• **TASK DETAILS**
Restate all entries word for word, minus pictures.

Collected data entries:
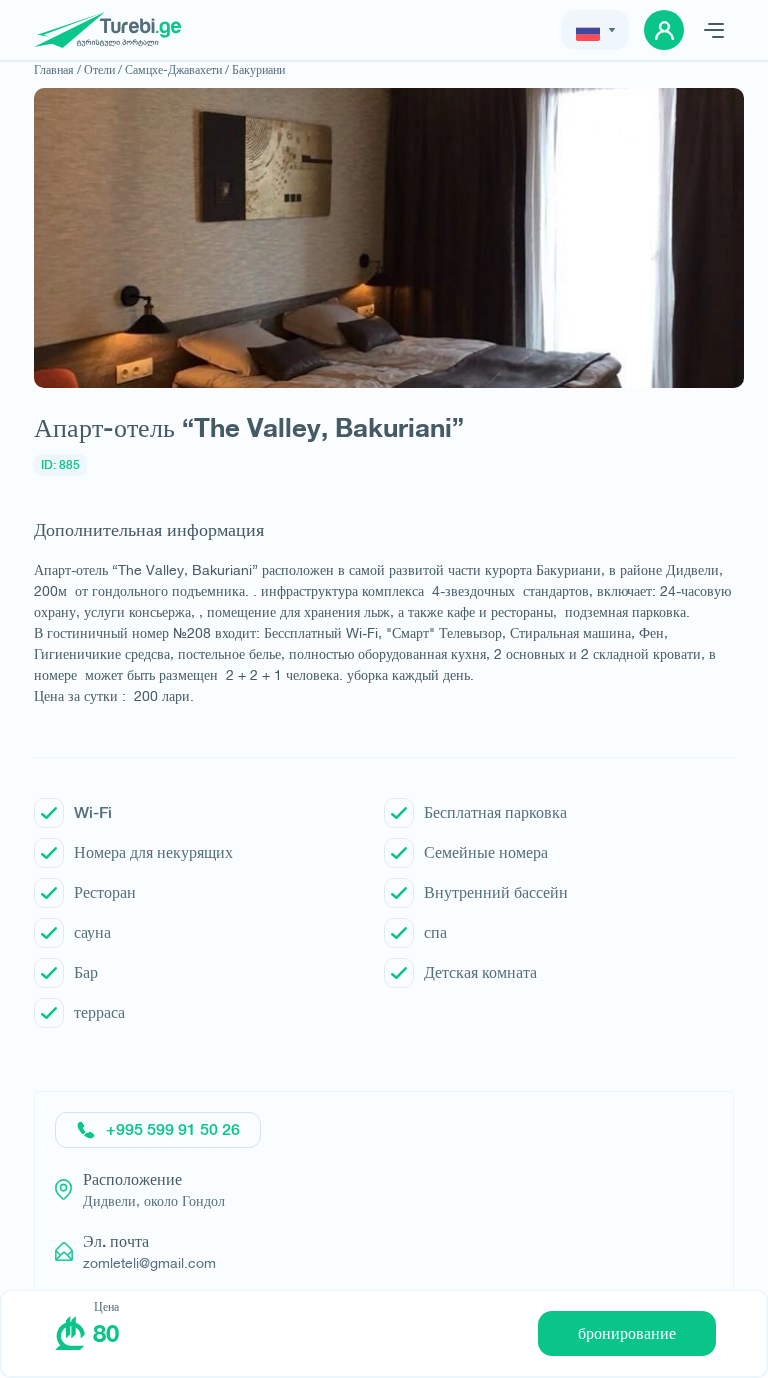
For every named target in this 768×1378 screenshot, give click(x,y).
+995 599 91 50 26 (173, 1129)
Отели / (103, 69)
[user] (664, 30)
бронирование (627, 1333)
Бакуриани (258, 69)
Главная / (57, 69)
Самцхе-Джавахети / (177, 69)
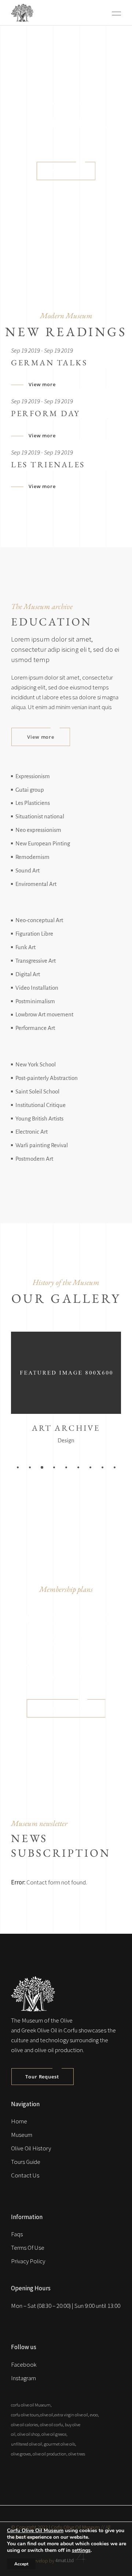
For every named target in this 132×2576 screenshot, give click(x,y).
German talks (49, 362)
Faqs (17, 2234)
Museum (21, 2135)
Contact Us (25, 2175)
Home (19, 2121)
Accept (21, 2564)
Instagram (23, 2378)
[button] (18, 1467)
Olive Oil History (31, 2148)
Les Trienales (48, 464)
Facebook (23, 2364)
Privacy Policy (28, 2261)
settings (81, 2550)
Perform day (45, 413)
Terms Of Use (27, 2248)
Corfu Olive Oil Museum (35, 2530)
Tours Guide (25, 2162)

• **RESPONSE TO THE TASK**
For every named target in this 768×1378 screenshot, give click(x,y).
+995 599 91 50 26 (173, 1129)
Отели / (103, 69)
[user] (664, 30)
бронирование (627, 1333)
Бакуриани (258, 69)
Главная / (57, 69)
Самцхе-Джавахети / (177, 69)
For every named target in this 132×2576 screenshot, give click(x,y).
German talks (49, 362)
Faqs (17, 2234)
Museum (21, 2135)
Contact Us (25, 2175)
Home (19, 2121)
Accept (21, 2564)
Instagram (23, 2378)
[button] (18, 1467)
Olive Oil History (31, 2148)
Les Trienales (48, 464)
Facebook (23, 2364)
Privacy Policy (28, 2261)
settings (81, 2550)
Perform day (45, 413)
Terms Of Use (27, 2248)
Corfu Olive Oil Museum (35, 2530)
Tours Guide (25, 2162)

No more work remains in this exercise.